Chen Wen-pu

Personal information
- Born: 25 December 1998 (age 27)

Sport
- Sport: Athletics
- Event: Sprint

Achievements and titles
- Personal bests: 60m: 6.60 (2026) NR 100m: 10.26 (2025) 200m: 20.69 (2023)

Medal record
Mmen's athletics
Representing Chinese Taipei
Asian Indoor Championships
| Gold medal – first place | 2026 Tanjijn | 60 m |

= Chen Wen-pu =

Taiwanese sprinter (born 1998)

Chen Wen-pu (born 25 December 1998) is a Taiwanese sprinter. He was a silver medalist in the 60 metres at the 2026 Asian Indoor Athletics Championships, running a national record time.

==Biography==
In 2023, he competed at the 2023 Asian Athletics Championships in Bangkok, Thailand, placing eighth in the final with the men's 4 x 100 metres relay team. That year, he was also selected to represent the Chinese Taipei delegation for the delayed 2022 Asian Games in Hangzhou, China, where he was part of the 4 x 100 metres relay team which qualified for the final and placed sixth overall. However, he suffered an Achilles tendon injury at the Asian Games and was only able to compete professionally again after a year of physical therapy.

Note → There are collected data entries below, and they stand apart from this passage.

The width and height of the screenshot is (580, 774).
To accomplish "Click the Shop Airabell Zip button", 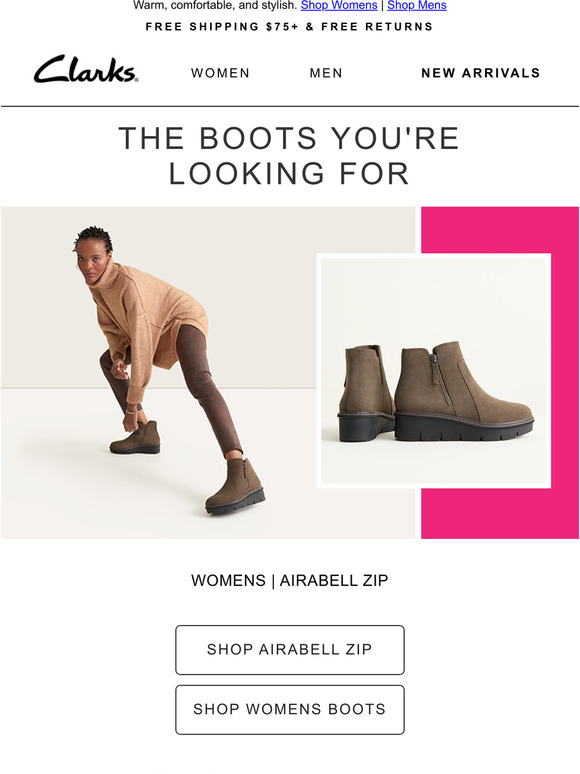I will [x=290, y=650].
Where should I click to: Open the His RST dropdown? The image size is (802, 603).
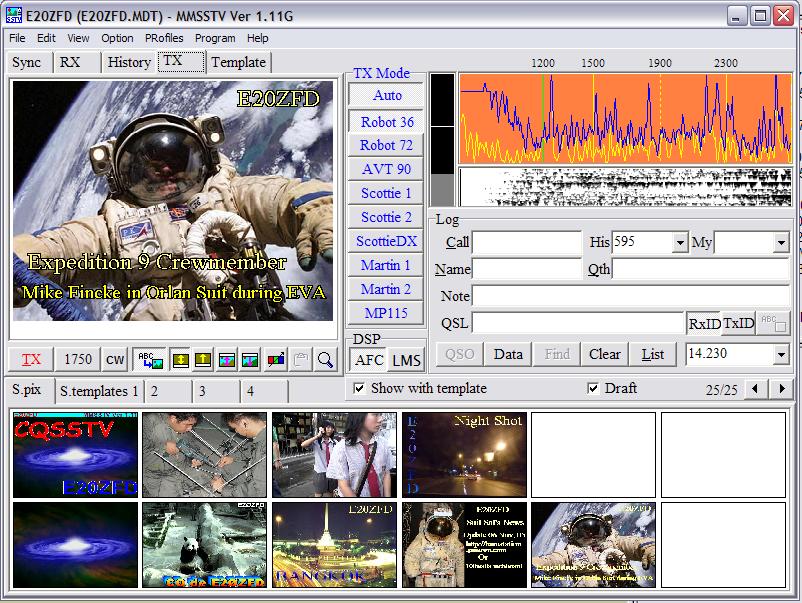(680, 243)
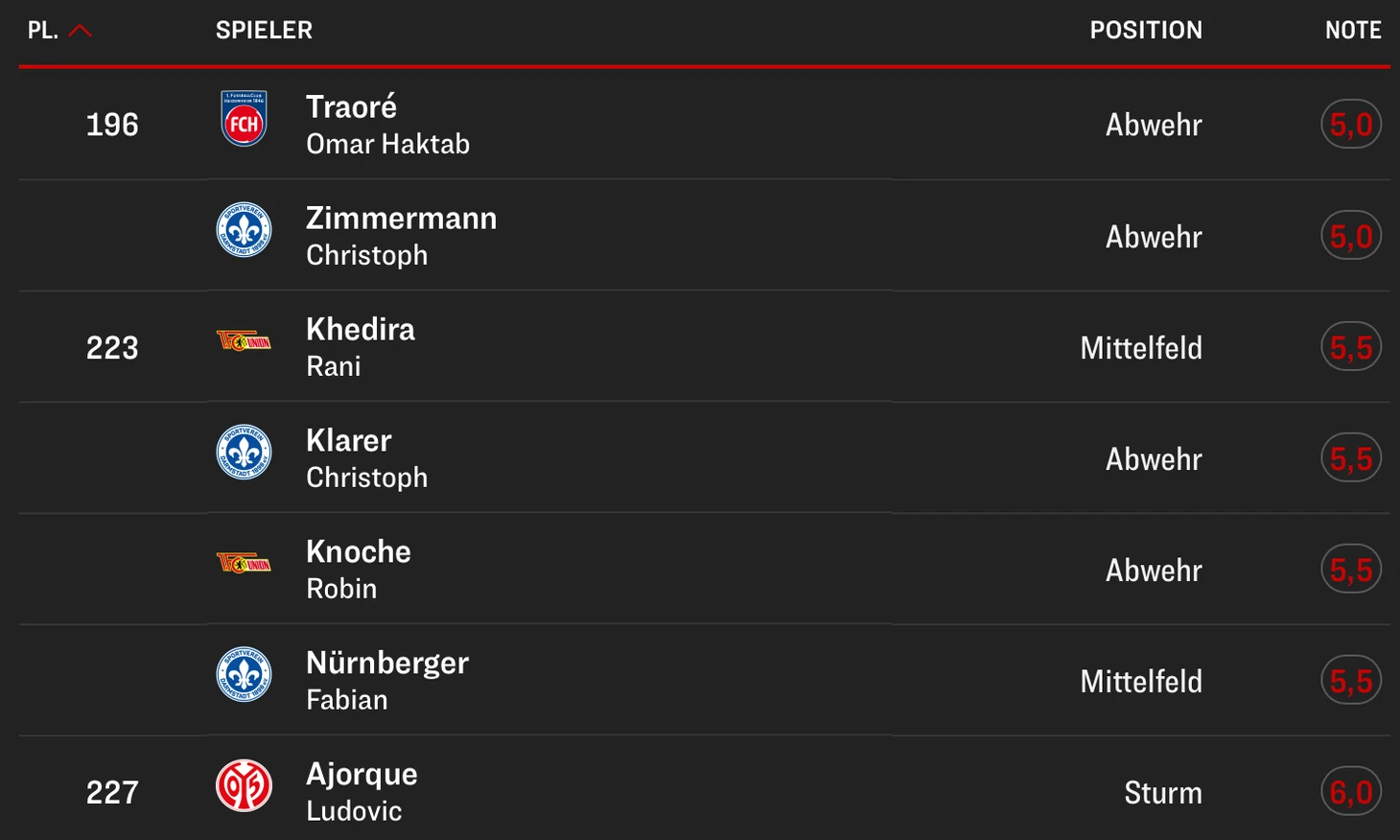The width and height of the screenshot is (1400, 840).
Task: Sort table by SPIELER column
Action: (264, 31)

In October 2025, he ran a wind-assisted 9.95 seconds (+2.7 m/s) for the 100 metres at the National Games. In February 2026, was a silver medalist in the 60 metres at the 2026 Asian Indoor Athletics Championships in Tianjin, China, running 6.60 seconds in the final, a new national record to finish 0.01 behind Chinese sprinter Deng Xinrui. The
previous national record of 6.68 seconds that he surpassed had been set by Cheng Hsin-fu in 1988. He had also previously set a personal best of 6.61 seconds in the semi-final. In March 2026, he was selected for the 2026 World Athletics Indoor Championships in Toruń, Poland in the men's 60 metres.